● **SELECTED EXTRACT**
★ ★ ★ ★ ★

Friday, February 18, 2011

Prepare for Health Care Ping Pong

This is from Megan McArdle. The idea is that people's income can fluctuate from year to year and within years. So sometimes you will be eligible for the insurance exchanges and sometimes for medicaid. If your income goes up in a year and you were getting a subsidy for the exchanges, you might have to pay that pack. As she implies at the end, this is a good case of the law of unintended consequences. Here is her post:

"Health Affairs has a new article suggesting that low-income workers are going to be moving back and forth between Medicaid and the exchanges at a disturbingly rapid pace (H/T John Goodman):

"The Affordable Care Act will extend health insurance coverage by both expanding Medicaid eligibility and offering premium subsidies for the purchase of private health insurance through state health insurance exchanges. But by definition, eligibility for these programs is sensitive to income and can change over time with fluctuating income and changes in family composition. The law specifies no minimum enrollment period, and subsidy levels will also change as income rises and falls. Using national survey data, we estimate that within six months, more than 35 percent of all adults with family incomes below 200 percent of the federal poverty level will experience a shift in eligibility from Medicaid to an insurance exchange, or the reverse; within a year, 50 percent, or 28 million, will. To minimize the effect on continuity and quality of care, states and the federal government should adopt strategies to reduce the frequency of coverage transitions and to mitigate the disruptions caused by those transitions. Options include establishing a minimum guaranteed eligibility period and "dually certifying" some plans to serve both Medicaid and exchange enrollees."

★ ★ ★ ★ ★

● **THE DATA**
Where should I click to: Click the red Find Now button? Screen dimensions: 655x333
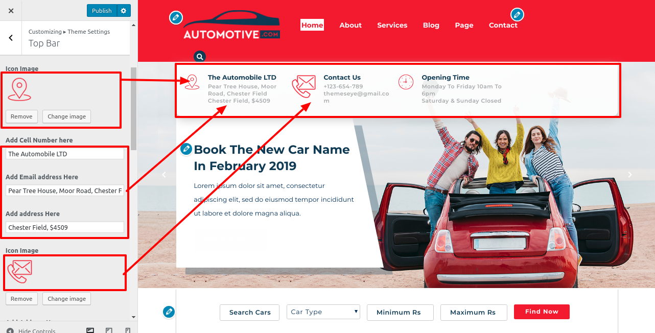(x=542, y=312)
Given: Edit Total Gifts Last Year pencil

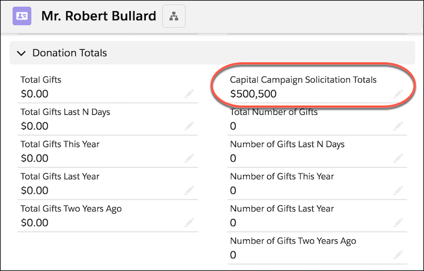Looking at the screenshot, I should (x=189, y=191).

★ ★ ★ ★ ★

● **WORK TASK**
Carry on the blog post about people shifting between Medicaid and the insurance exchanges, starting right after its last sentence.

● **YOUR RESPONSE**
We clearly haven't figured out a good way to going to handle the (fairly large) problem of intra-year variations in income. We just paid for the 2010 "doc fix" by requiring families who experience a mid-year boost to their incomes to repay at least some of the subsidy they received when they had lower incomes earlier in the year. Families who improve their job prospects will thus get to enjoy a privilege previously mostly reserved for freelancers: a surprise tax bill at the end of the year, when they were expecting a refund.

This is more than fiscally tricky (the sort of families that get subsidies are less likely to have thousands of dollars in the bank to repay them at year end). It means that lower-income workers will implicitly face a higher marginal tax rate on their wages, since getting a new job may mean a hefty tax bill at year end. For those even lower down the income scale, it means bouncing on and off Medicaid--and while I presume the private option will be better than Medicaid, the uncertainty and hassle may encourage them to stay put at lower wage rates.

This is the problem with complex new programs that aim to do everything: it's hard to predict ahead of time how all the moving parts are going to work together. There are still a whole lot of kinks to be worked out before 2014."